Haiku (Originally ‘OpenBeOS’) Releases Long Awaited R1/Beta5
An anonymous Slashdot reader writes: Haiku (the MIT-licensed operating system, inspired by BeOS) has released its fifth beta for Haiku R1.
Some new features include improved UI color management, improved dark mode coloring, Tracker improvements, TUN/TAP support for VPN connections, TCP throughput improvements, performance optimizations, UFS2 (BSD’s filesystem) read-only support, new FAT filesystem driver, improved hardware support, improved POSIX compliance, improved performance, and more.
Slashdot has been covering the fate of the BeOS since 2000 (as well as the short-lived derivative project ZETA — and Haiku).

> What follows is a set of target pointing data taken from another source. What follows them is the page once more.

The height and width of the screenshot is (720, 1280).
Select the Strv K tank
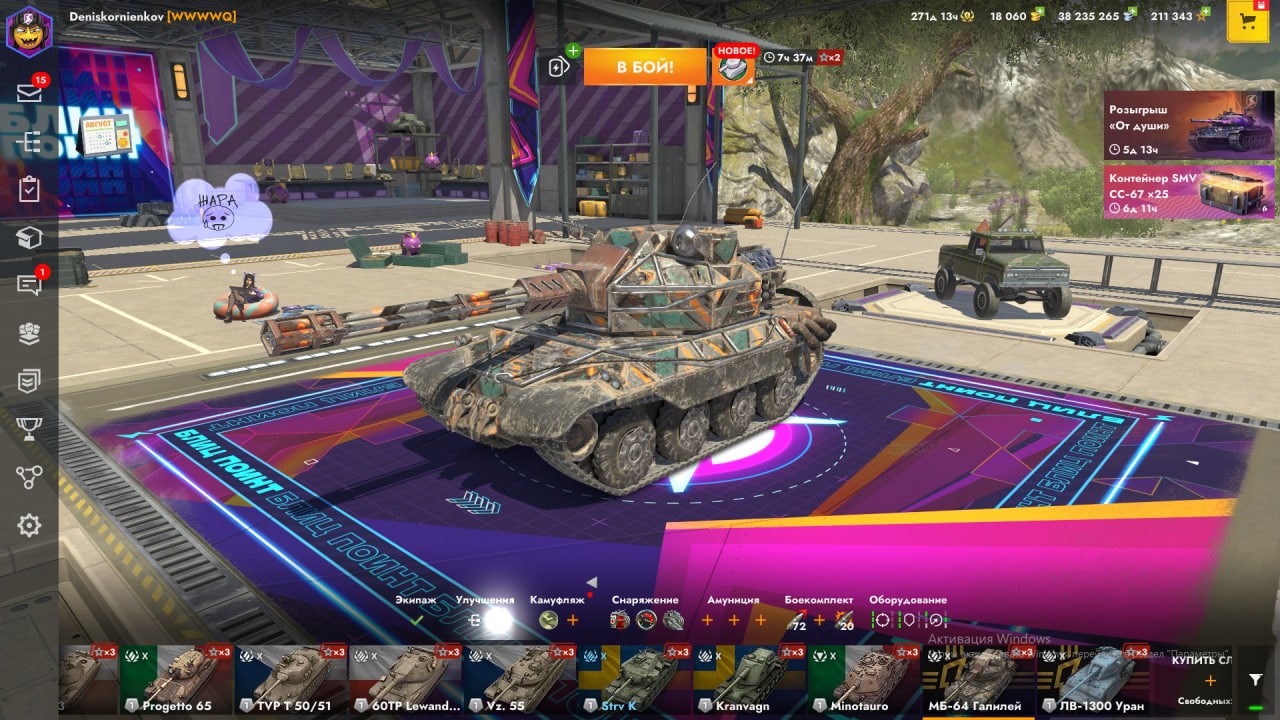coord(635,679)
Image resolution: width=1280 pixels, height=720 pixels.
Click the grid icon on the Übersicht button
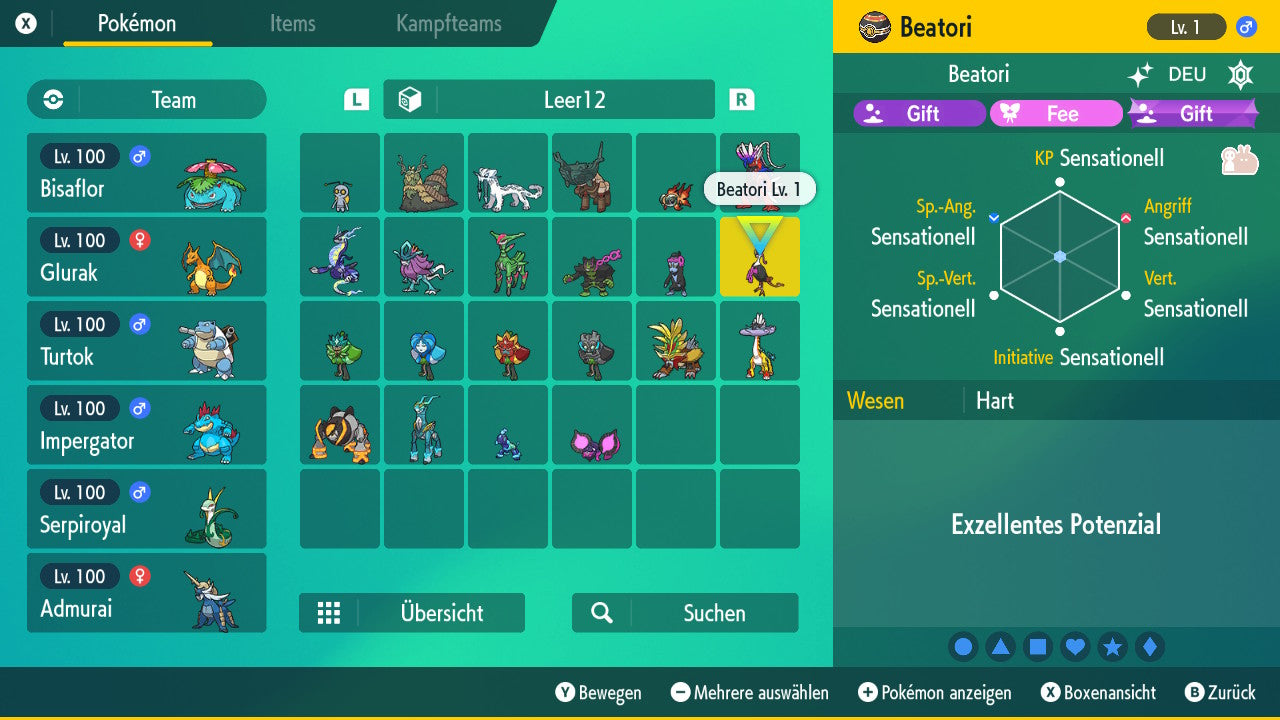pos(330,613)
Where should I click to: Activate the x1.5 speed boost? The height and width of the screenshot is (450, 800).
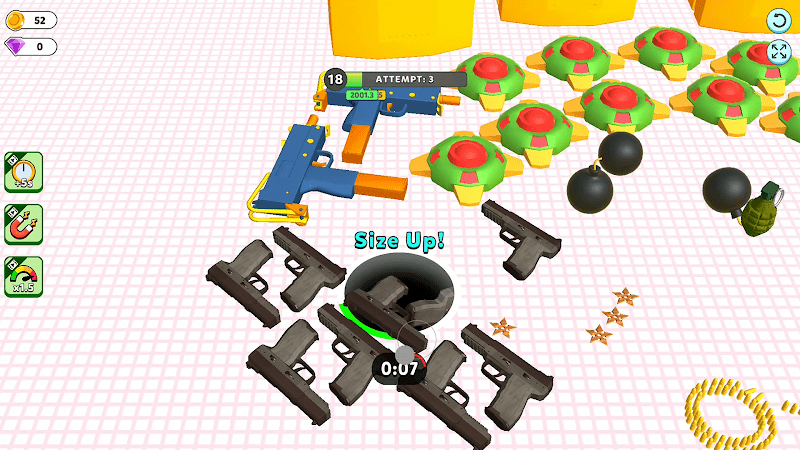tap(23, 277)
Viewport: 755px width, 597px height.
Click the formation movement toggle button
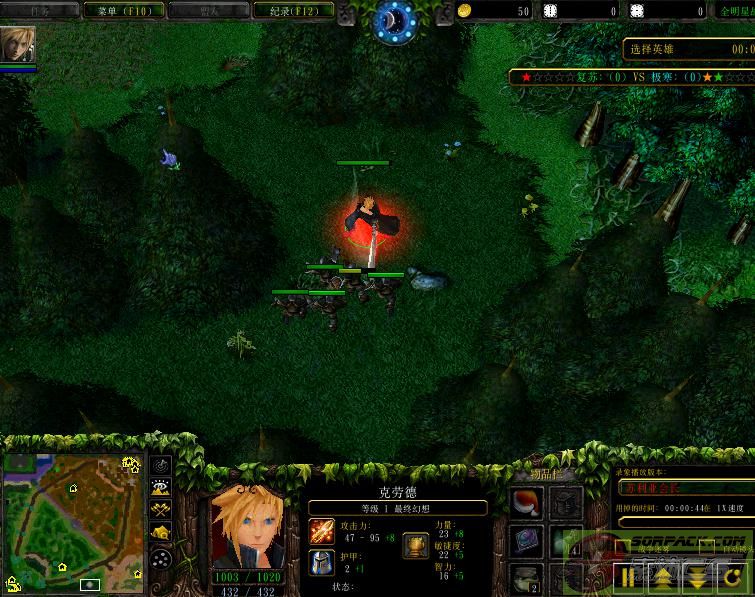point(160,557)
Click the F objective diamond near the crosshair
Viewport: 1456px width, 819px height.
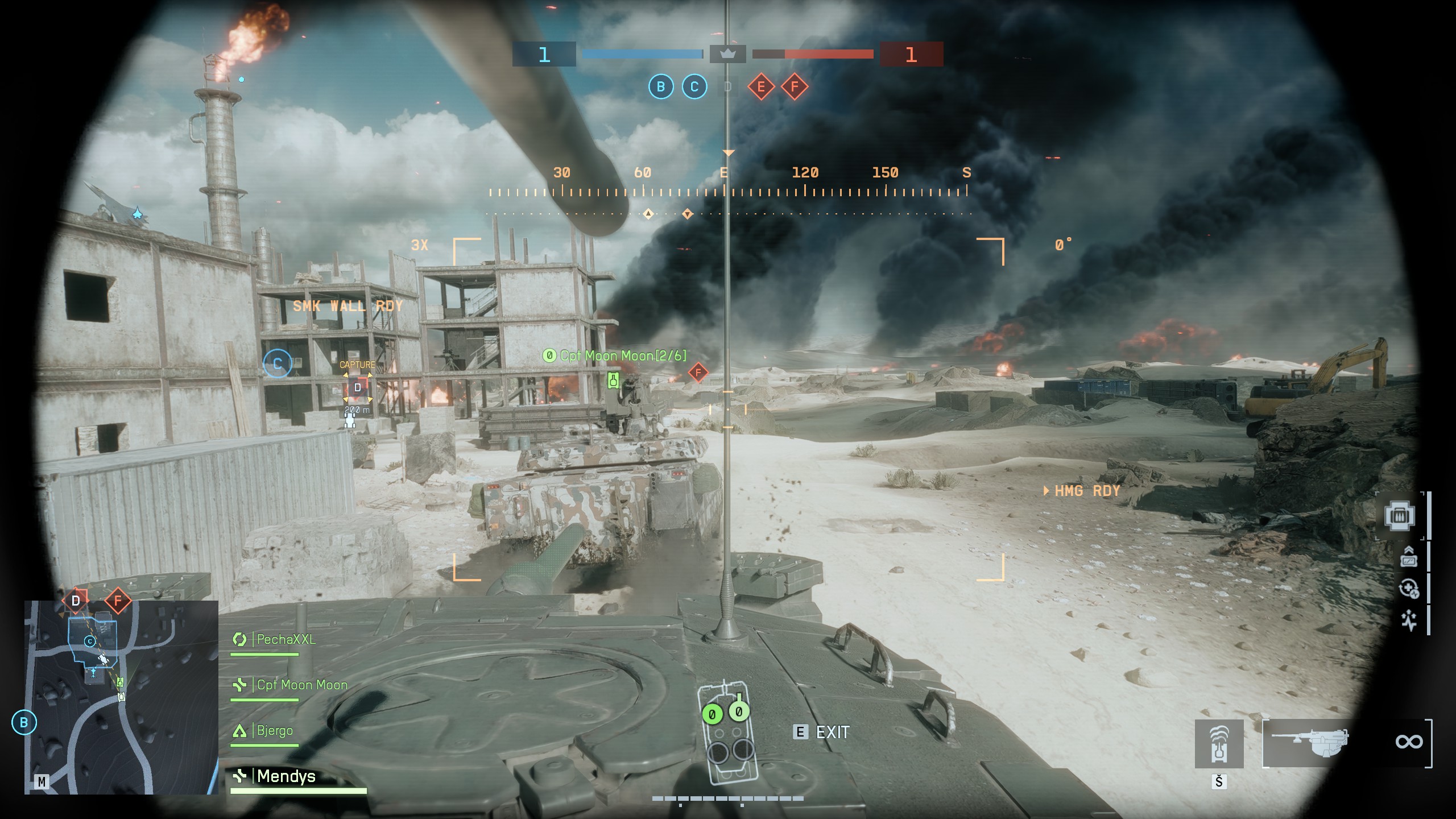point(698,373)
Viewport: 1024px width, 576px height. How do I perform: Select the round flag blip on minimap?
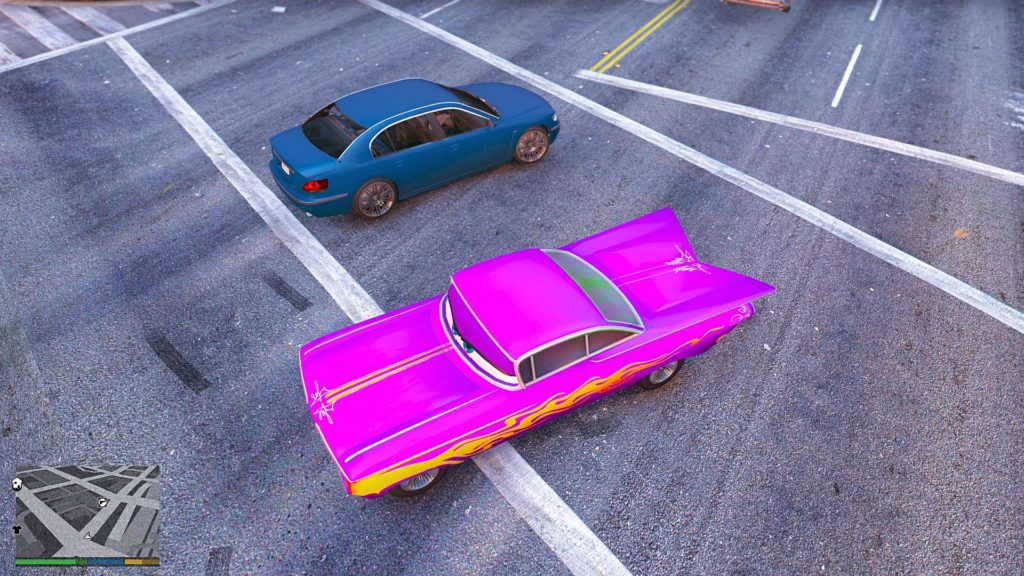coord(102,501)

And now “With a history of over two decades and previously known as OpenBeOS, today’s Haiku is pushing forward…” writes the site NotebookCheck:
Haiku is a spiritual successor to BeOS, with a focus on a clean and user-friendly design paired with low system requirements. The minimum system requirements are still an Intel Pentium II/AMD Athlon CPU or better, at least 384 MB RAM, an 800×600 screen, and at least 3GB storage. It works on both 32-bit and 64-bit x86 PCs, and the 32-bit version can run many unmodified BeOS applications. It might be the best desktop open-source operating system not based on Linux or Unix… It works well in a virtual machine like VirtualBox or UTM.